Tuesday, July 14, 2009

Back Again

I have realized that I am not very passionate about writing. While I do have a bit of a philosophical dent, writing is not my way of expressing it. In fact, "not expressing it" is probably my way of expressing it.

But I do value good writing and hope to be a good writer some day. Why? Because its a allows me to organize my thoughts, and more importantly, remember them. Thoughts like "DOW at 9644 is surreal". Well, I still think 9644 is surreal, but not exactly for the same reasons.

Anyways. Enough meandering. To update my non-existent readership:

I passed my Level I CFA exam. I honestly felt that it was a very easy exam. I studied for 80 hours and voila. I also sat for my CFA Level II in June and am waiting for my results. But that was an easy exam too. I was expecting to fail it, but now I am hopeful about actually passing it.
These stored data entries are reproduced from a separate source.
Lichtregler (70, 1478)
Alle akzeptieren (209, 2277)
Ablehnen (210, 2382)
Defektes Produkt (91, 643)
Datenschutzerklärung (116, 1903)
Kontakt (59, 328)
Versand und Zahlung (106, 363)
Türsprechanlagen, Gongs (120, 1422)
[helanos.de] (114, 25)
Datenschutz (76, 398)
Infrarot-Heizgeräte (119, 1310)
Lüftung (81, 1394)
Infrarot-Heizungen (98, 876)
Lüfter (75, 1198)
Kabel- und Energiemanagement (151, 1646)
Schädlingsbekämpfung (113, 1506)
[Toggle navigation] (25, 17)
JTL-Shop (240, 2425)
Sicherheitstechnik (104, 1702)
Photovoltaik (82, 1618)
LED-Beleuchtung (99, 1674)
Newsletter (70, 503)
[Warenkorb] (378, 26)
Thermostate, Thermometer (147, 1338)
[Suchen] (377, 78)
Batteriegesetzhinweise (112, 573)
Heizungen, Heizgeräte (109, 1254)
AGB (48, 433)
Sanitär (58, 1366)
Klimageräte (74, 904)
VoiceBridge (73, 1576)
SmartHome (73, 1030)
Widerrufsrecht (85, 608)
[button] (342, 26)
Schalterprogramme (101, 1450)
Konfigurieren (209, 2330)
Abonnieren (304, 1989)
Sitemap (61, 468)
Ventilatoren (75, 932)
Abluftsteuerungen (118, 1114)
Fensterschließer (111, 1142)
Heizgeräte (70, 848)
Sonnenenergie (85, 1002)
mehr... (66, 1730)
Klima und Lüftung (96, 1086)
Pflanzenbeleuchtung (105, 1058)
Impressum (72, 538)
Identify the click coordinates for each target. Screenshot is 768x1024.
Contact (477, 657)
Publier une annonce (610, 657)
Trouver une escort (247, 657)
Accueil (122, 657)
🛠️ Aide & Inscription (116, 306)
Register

People make too much of a deal out of these exams. Ok, I can see how it might have been difficult had I not had finance as a major. But still.

Speaking of which, people make too much of a deal out of financial knowledge. I wont profess to have a lot of it, but I think the most important lesson in finance is common sense. And the formal curriculum just does not focus enough on it.

Take investment banking for instance: despite being touted as a hardcore financial profession, the most important skill required for banking is not financial knowledge, it is people skills. The excel models that the bankers build are just tools for negotiations. The profession boils down to people skills and showmanship: figuring out what someone wants, behaving nicely with the clients, fuzzing their brains with complex models, creating nice "books". I daresay one could be a pretty good i-banker without ever studying valuation. At the end of the day, the value really is not what the model says but what you can bargain it to be. If investment bankers really had any superior skill in valuation, they would not have to spend so much time on creating presentations and complex models.

In my humble opinion, most models have way too much assumptions built into them to be of any use than to show someone else that the banker has put some thought behind it. It builds confidence in the banker and his/her clients -- and stops others from accusing them of hasty decision making.

Consider on the other hand, Warren Buffett who can decide on an investment in 5 minutes. I am pretty sure that he does not have msft excel implanted in his brains. He doesnt spend brain power deciding whether to use weighted average cost of capital (WACC) of 5% or 6%, because he knows that its useless. And the gibberish about CAPM, he hates it.

I ll have to end here and catch some zzzzzzs. But I know what to write on next.